I am currently doing a PhD at the university of Dundee under the supervision of Dr David Norman.
My project involves trying to advance EPR as a technique for determining the structure of large biological molecules. Increasing the number of restraints one can obtain from a spin label pair, on a biological structure, is one way of doing this. A spin label is a stable radical which can be introduced into the desired biological molecule at a specific site. Currently the most popular spin label used in proteins is the nitroxide radical containing MTSL, which forms a disulphide bond with cysteine to make the R1 residue. To spin label a protein with MTSL, site directed mutagenesis is used, to firstly remove unwanted cysteine residues from the structure, followed by the introduction of cysteine at sites where the label is required. In normal practice distance distributions between spin labels are determined using Pulsed Electron-Electron Double Resonance (PELDOR).
PELDOR uses pulses of microwave radiation set at different frequencies to excite different groups of spin labels. Spin labels close enough to exhibit dipolar coupling produce signals of different strength based upon the timing between the two pulses. Due to the increased g-tensor at high frequencies, such as W-Band, nitroxide radicals can be selectively excited based upon their orientation to the external magnetic field. This allows PELDOR select groups of spin labels based upon their orientation to the magnetic field and thus determine the orientation between the spin label pair. Though the rotation around bonds of the R1 side chain is restricted, it is still too mobile for any orientation information from the spin label to be translated into structural information for the protein. Rx (below) is a bi-functional spin label based upon R1, the second leg of the spin label further restrains its motion. This makes it possible for orientations between spin labels to be turned into useful structural information for the bound protein.
(Left) A model of Rx (Dark Blue) bound to an Alpha helix. Rx can bind to the Alpha helix and Beta sheet secondary structures. These provide stable platforms where variations in distance and/ or orientations are caused almost entirely by the spin label. This makes the spin labels behaviour anisotropic allowing the position of the protein to be modelled based upon measurements from the nitroxide radical.

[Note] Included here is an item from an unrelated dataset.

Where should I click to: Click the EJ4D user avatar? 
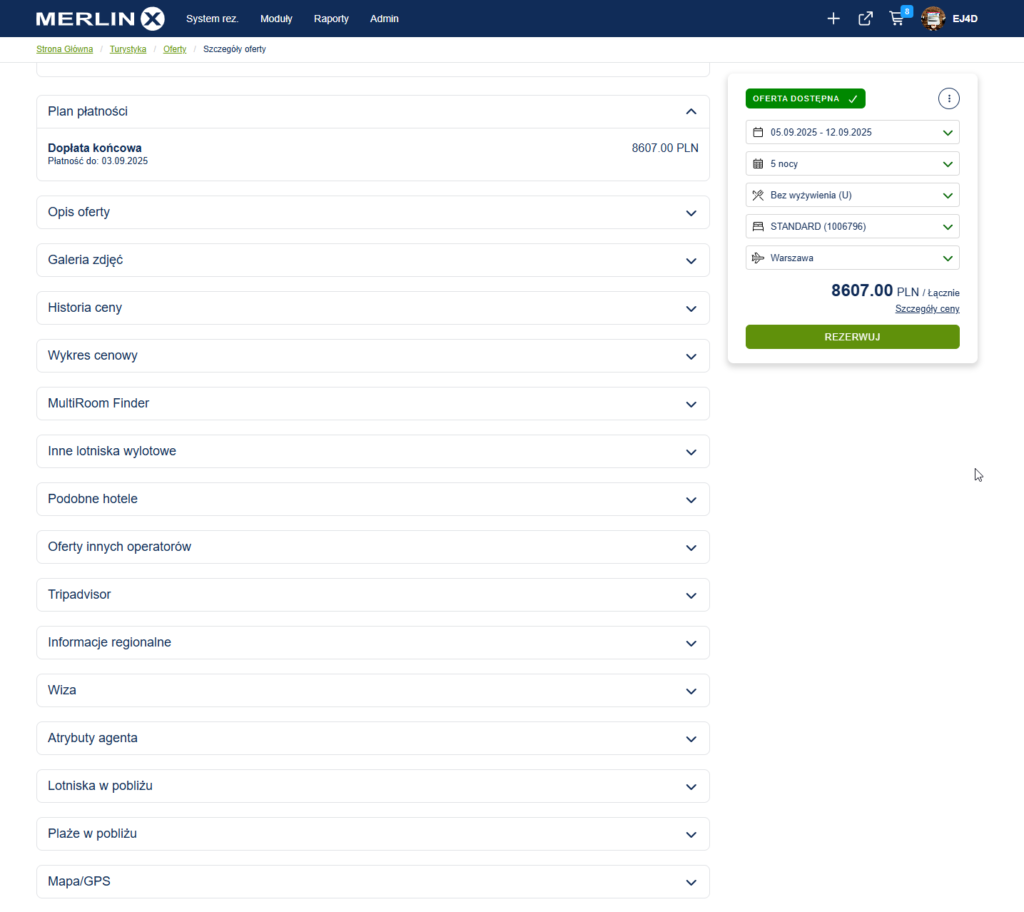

Another method of improving structural information gained upon large biomolecules by EPR is to change the biophysical properties of the sample. One of the limitations to the acquisition of PELDOR data is the de-phasing of relaxing electrons by a number of mechanisms. In the solid state, the de-phasing time is known as Tm and in biological samples the main source of reduction in Tm is surrounding protons. To increase the Tm it is now common practice to run samples in deuterated solvents and recently a study has been done using a deuterated protein showing a further large increase in Tm. Because the sensitivity of PELDOR depends on the size of the measured spin-echo, increasing Tm raises increases sensitivity of PELDOR. The persistence of the spin-echo also determines the maximum distance between spin-labels that can be measured. More recently the affect of protein deuteration upon the Tm has been further investigated by selective deuteration of the different proteins componants in the nucleosome core octomer (unpublished data). This study demonstrated the distance dependence effect on Tm (lone electron to proton). This affect could be further investigated by the introduction of individually protonated amino acids into a deuterated protein matrix.